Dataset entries
○ ○ ○ ○ ○ ○ ○

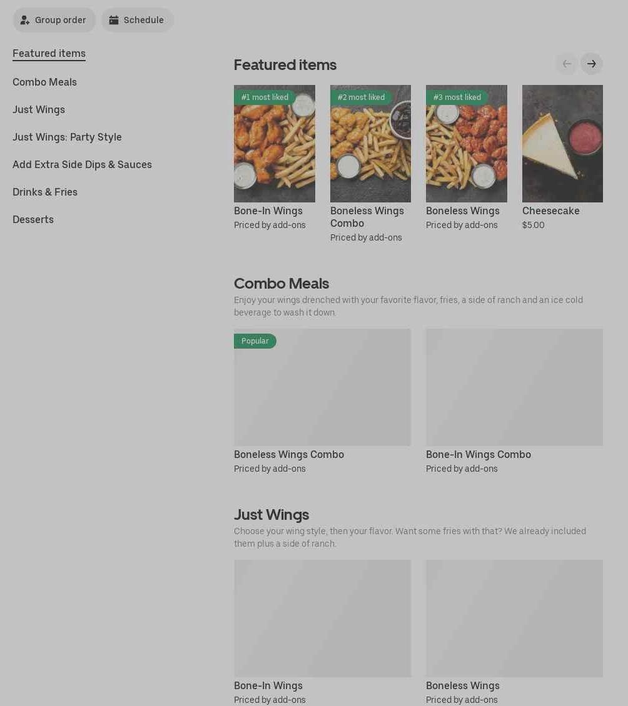Select the #3 most liked Boneless Wings image
628x706 pixels.
[466, 144]
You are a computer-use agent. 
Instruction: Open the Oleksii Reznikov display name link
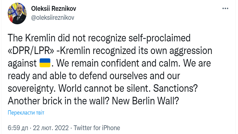54,9
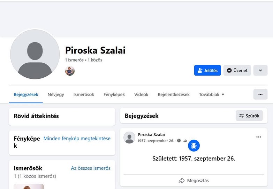Click Minden fénykép megtekintése link

77,139
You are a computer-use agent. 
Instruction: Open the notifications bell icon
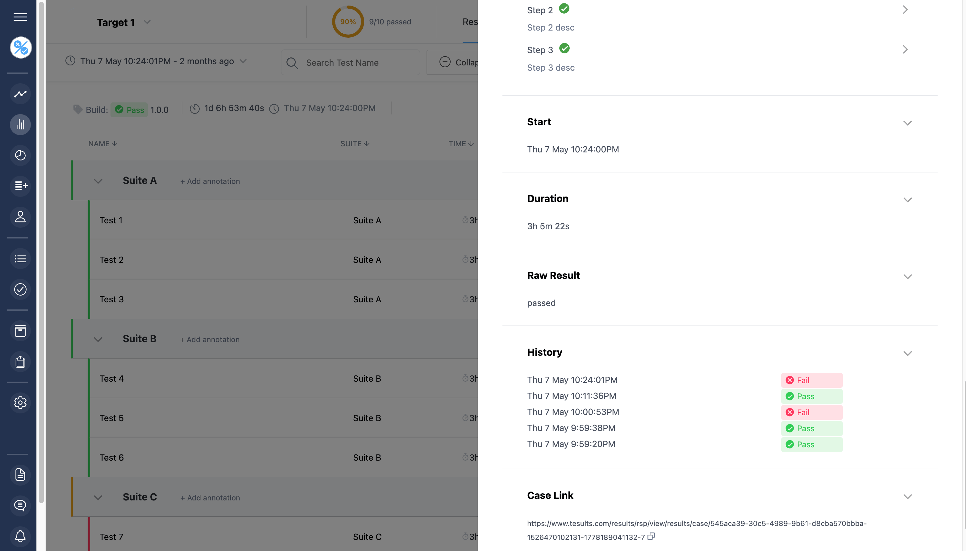click(20, 536)
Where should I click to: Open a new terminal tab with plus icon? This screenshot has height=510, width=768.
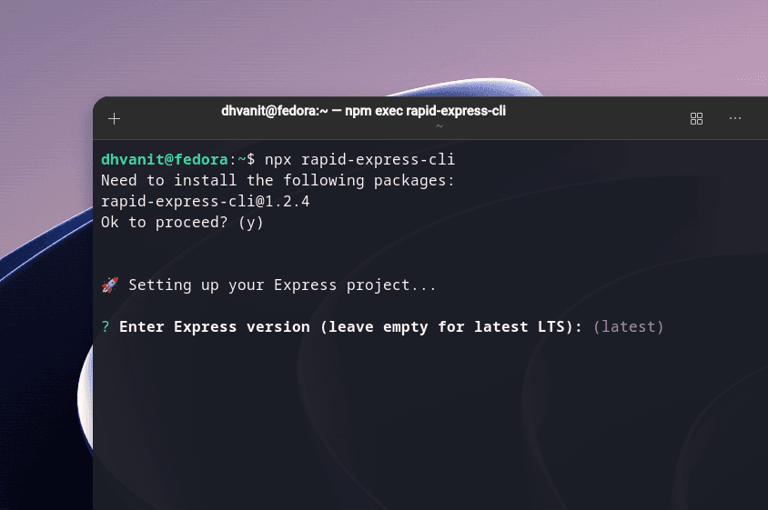(x=114, y=118)
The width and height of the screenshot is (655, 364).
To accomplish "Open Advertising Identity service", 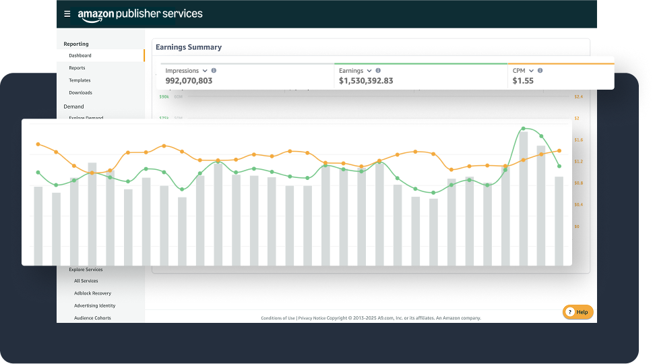I will (94, 305).
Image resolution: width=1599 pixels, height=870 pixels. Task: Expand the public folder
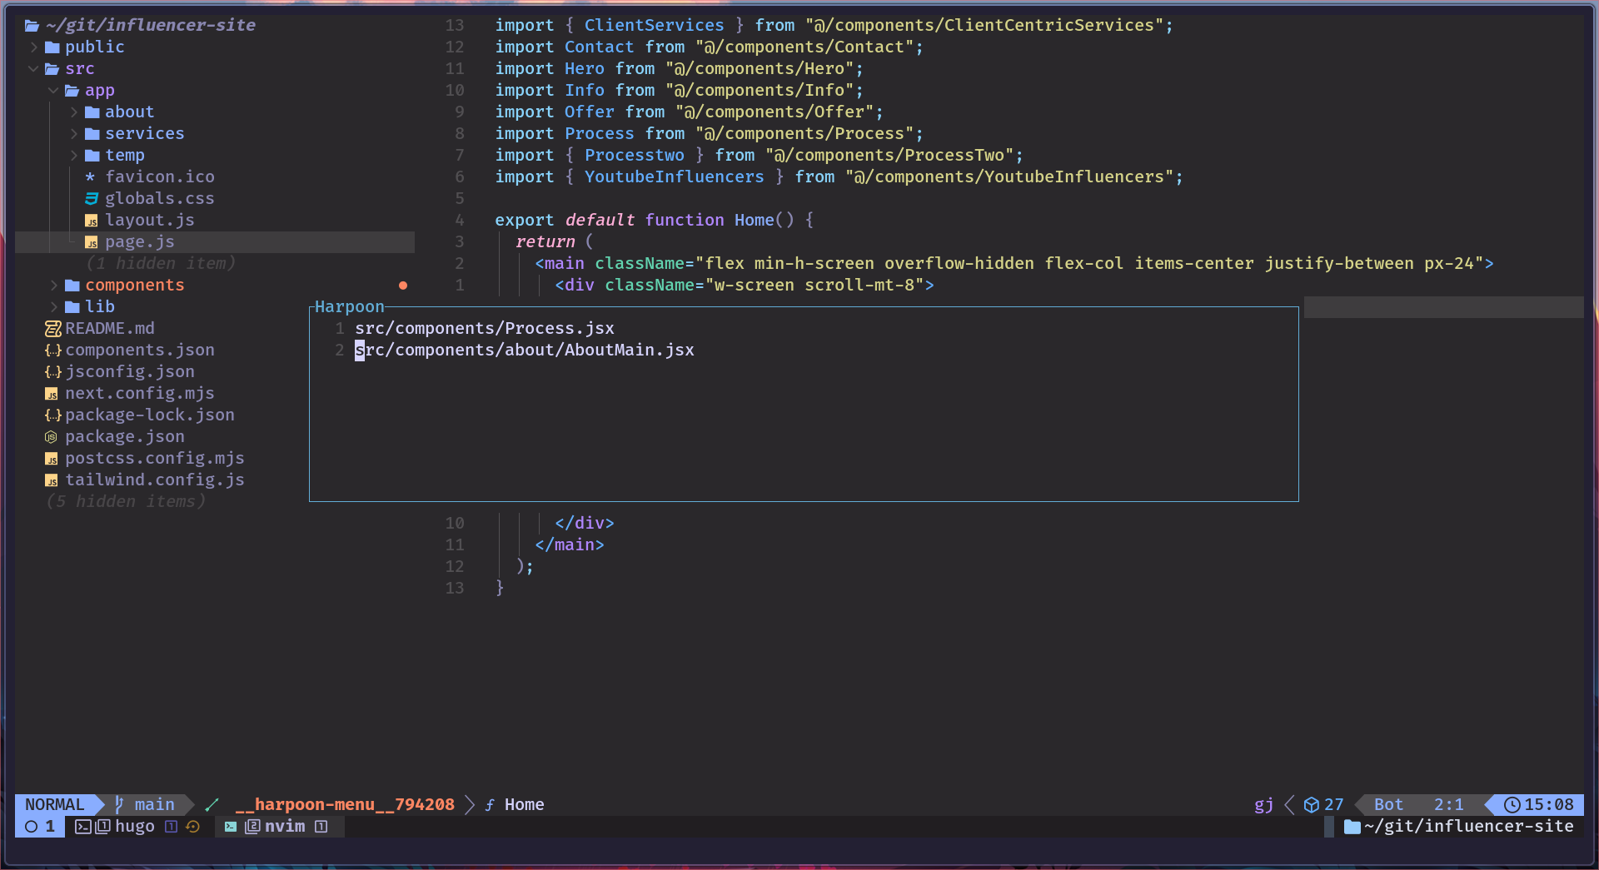coord(34,47)
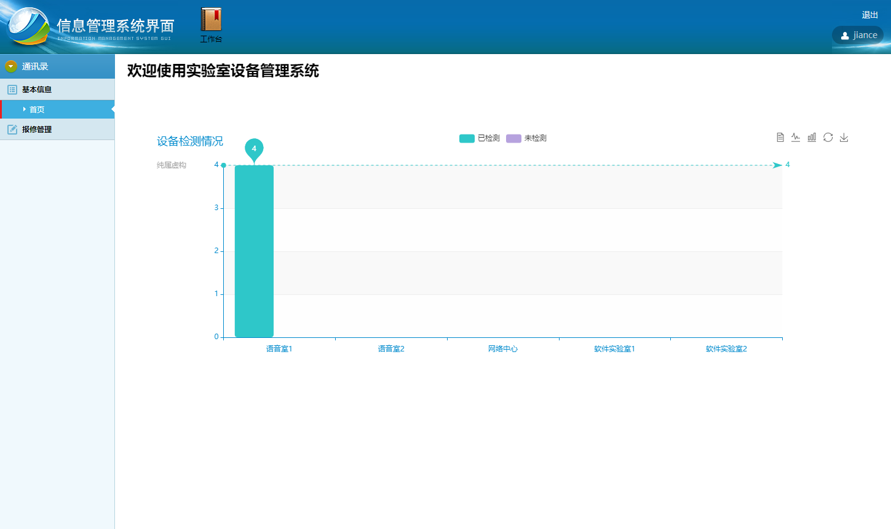891x529 pixels.
Task: Click the chart restore/refresh icon
Action: (828, 137)
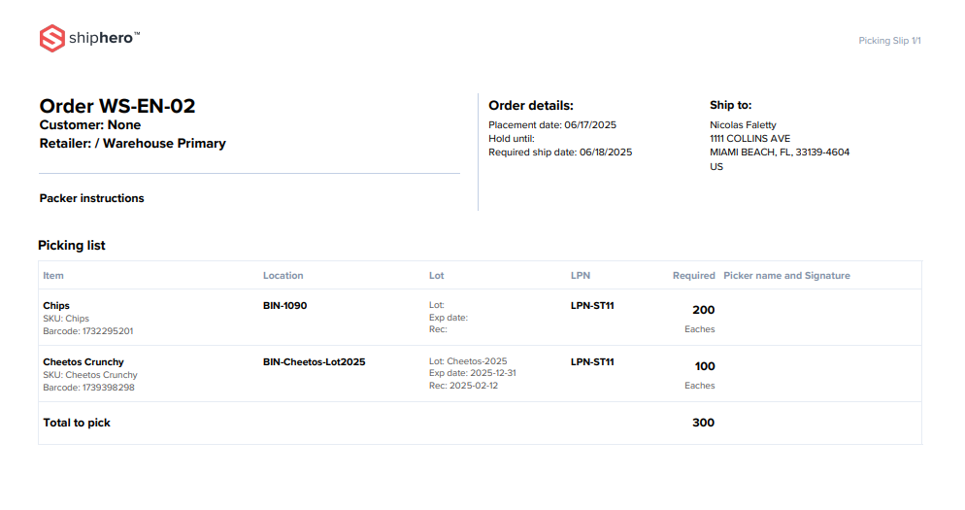The height and width of the screenshot is (510, 965).
Task: Click the LPN column header
Action: click(581, 276)
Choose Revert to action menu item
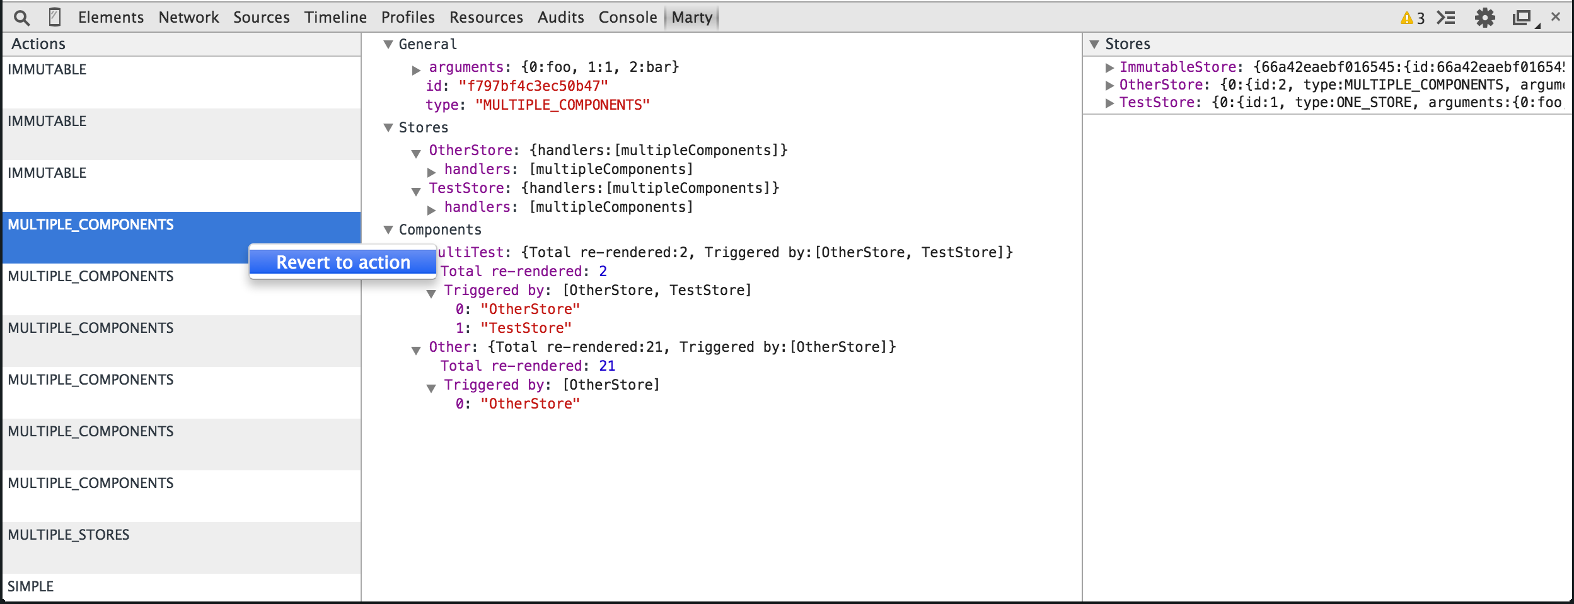Screen dimensions: 1574x604 click(343, 262)
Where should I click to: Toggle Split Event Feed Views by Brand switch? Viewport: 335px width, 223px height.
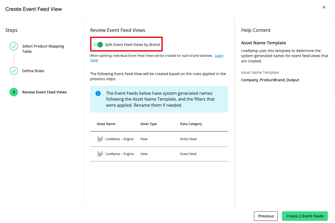click(x=98, y=45)
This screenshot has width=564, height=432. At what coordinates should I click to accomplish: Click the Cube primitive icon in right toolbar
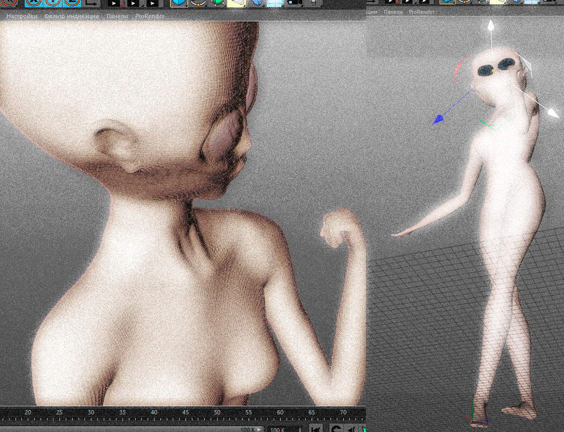[447, 3]
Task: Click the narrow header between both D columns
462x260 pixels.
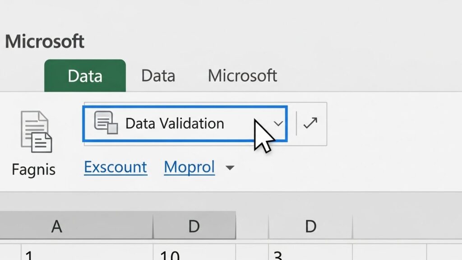Action: tap(252, 226)
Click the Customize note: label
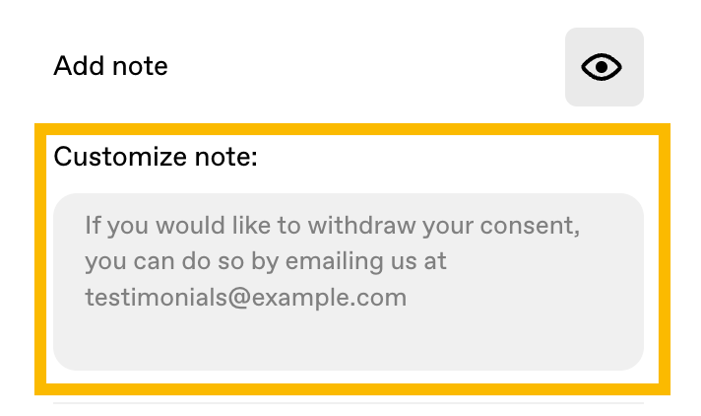Image resolution: width=701 pixels, height=416 pixels. pos(156,157)
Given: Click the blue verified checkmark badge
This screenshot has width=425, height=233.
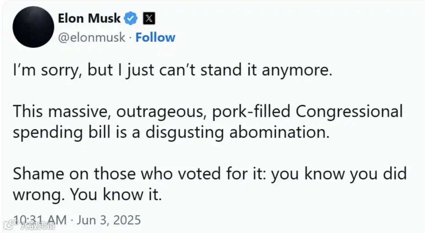Looking at the screenshot, I should 131,18.
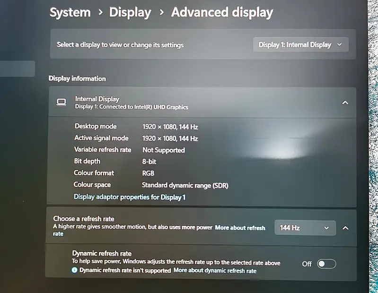Viewport: 378px width, 293px height.
Task: Open Display adaptor properties for Display 1
Action: [130, 197]
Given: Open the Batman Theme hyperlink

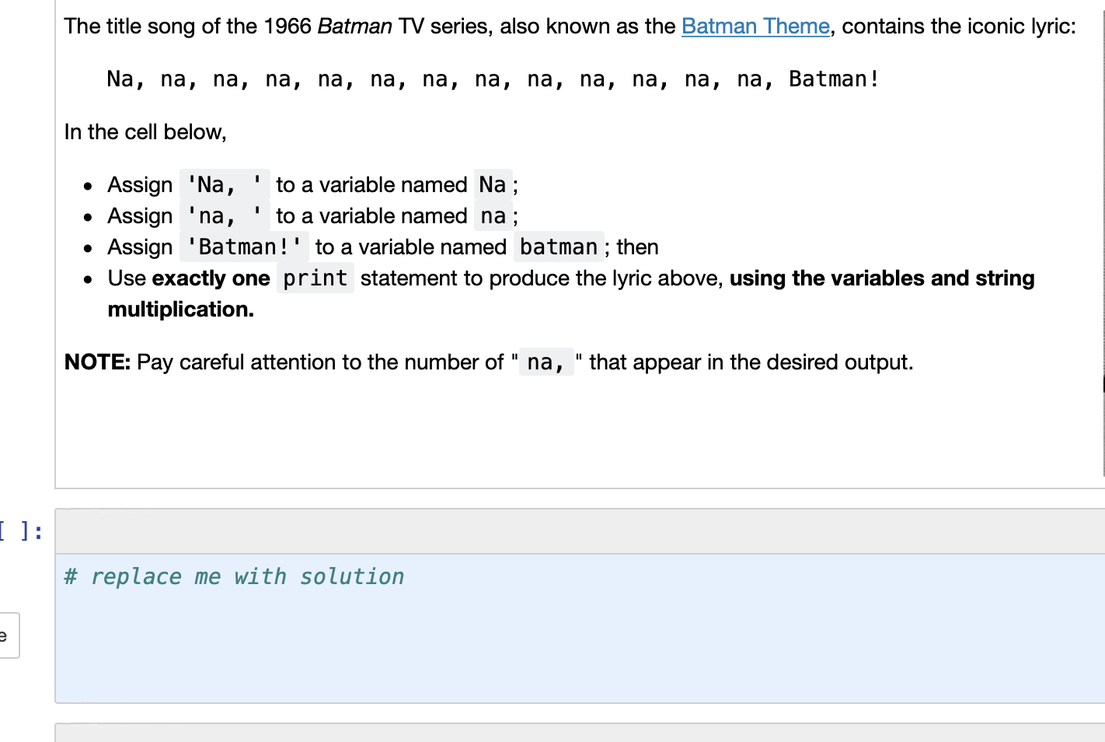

○ ○ ○ ○ ○ ○ ○

§ **What you have to do**
Each line of the entries holding the string "Given" should be found and copied.

§ **Answer for the task**
Given: Click the blue verified checkmark badge
Given: Open the Batman Theme hyperlink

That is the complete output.